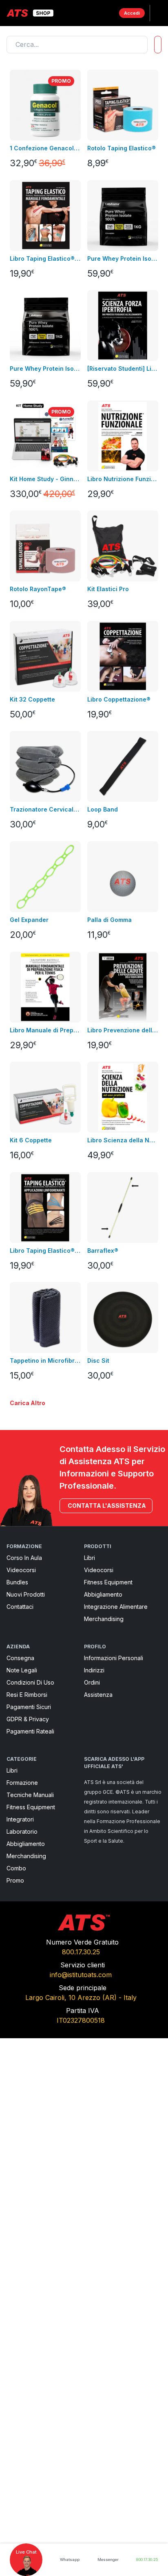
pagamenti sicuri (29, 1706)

--

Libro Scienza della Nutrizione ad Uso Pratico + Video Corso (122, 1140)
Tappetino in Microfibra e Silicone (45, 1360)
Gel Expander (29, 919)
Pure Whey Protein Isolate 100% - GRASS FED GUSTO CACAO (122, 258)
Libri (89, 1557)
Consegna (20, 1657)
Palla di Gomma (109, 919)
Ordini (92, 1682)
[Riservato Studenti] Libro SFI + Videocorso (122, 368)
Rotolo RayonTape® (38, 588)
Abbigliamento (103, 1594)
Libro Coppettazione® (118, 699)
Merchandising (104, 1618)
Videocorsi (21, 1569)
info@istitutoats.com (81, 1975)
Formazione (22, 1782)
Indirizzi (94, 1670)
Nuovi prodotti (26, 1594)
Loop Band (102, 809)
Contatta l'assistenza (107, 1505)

- _DIRECTIONS_:
Reproduce exactly the entries above, limited to the lines from the one with "Consegna (20, 1657)" through the one with "Contatta l'assistenza (107, 1505)", both included.

- _COMPLETED TASK_:
Consegna (20, 1657)
Palla di Gomma (109, 919)
Ordini (92, 1682)
[Riservato Studenti] Libro SFI + Videocorso (122, 368)
Rotolo RayonTape® (38, 588)
Abbigliamento (103, 1594)
Libro Coppettazione® (118, 699)
Merchandising (104, 1618)
Videocorsi (21, 1569)
info@istitutoats.com (81, 1975)
Formazione (22, 1782)
Indirizzi (94, 1670)
Nuovi prodotti (26, 1594)
Loop Band (102, 809)
Contatta l'assistenza (107, 1505)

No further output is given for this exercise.